**Exercise instructions**
Scan the entries for "will". Every line that holds it is to be copied.
START Data records
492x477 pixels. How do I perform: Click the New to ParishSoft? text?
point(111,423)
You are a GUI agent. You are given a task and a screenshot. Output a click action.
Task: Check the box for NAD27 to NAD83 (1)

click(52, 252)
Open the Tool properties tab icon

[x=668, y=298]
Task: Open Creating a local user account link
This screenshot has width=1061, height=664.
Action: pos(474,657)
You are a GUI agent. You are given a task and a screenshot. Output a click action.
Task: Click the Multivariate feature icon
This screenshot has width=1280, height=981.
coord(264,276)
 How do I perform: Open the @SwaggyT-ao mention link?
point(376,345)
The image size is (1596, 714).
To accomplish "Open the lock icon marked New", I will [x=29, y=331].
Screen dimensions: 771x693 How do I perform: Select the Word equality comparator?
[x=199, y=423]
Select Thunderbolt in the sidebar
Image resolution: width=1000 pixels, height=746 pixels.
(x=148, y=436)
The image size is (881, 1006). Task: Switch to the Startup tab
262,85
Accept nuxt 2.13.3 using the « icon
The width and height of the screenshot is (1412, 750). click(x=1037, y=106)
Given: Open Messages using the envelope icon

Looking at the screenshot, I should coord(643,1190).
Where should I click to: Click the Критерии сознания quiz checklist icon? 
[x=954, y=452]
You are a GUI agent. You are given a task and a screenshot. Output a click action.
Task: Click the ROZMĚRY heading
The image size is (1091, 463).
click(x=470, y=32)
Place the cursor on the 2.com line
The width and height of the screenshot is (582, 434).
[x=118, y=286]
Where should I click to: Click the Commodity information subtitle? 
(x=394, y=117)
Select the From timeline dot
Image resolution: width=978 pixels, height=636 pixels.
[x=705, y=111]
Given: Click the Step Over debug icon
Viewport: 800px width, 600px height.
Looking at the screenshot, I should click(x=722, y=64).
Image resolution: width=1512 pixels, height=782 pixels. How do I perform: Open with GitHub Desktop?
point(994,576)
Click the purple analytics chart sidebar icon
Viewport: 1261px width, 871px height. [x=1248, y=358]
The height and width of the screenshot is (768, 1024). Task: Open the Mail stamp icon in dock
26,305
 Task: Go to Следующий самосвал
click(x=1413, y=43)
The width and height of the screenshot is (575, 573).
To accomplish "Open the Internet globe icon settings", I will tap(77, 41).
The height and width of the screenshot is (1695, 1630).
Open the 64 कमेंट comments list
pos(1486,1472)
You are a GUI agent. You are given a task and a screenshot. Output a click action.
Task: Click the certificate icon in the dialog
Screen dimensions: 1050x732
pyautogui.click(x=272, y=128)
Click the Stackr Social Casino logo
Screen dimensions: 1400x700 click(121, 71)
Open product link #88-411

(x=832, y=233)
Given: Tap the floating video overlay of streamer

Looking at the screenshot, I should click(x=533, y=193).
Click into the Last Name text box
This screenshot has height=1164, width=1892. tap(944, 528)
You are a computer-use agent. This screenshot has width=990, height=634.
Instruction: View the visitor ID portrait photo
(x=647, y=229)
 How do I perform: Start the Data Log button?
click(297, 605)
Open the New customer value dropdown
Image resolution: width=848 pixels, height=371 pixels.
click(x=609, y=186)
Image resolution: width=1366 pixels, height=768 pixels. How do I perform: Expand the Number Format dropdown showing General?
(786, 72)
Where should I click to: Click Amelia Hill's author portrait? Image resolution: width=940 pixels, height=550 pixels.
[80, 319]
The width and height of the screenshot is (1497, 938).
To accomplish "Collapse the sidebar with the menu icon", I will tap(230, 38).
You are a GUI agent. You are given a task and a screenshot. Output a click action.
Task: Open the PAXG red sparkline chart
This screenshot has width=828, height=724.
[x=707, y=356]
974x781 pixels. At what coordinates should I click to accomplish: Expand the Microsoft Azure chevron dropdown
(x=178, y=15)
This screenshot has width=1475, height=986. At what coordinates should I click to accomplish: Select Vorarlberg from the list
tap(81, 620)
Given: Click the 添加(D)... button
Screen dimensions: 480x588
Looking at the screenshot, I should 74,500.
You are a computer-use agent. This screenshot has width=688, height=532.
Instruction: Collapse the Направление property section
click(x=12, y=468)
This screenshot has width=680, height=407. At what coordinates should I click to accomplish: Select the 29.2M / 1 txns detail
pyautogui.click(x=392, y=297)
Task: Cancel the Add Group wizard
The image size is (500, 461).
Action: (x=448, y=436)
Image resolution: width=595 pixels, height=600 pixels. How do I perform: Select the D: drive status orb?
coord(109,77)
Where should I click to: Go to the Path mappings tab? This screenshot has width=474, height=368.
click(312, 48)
END Data records
**Answer area**
To accomplish "Open the lock icon marked New", I will [x=29, y=331].
To accomplish "Open the Internet globe icon settings", I will tap(77, 41).
To accomplish "Collapse the sidebar with the menu icon", I will tap(230, 38).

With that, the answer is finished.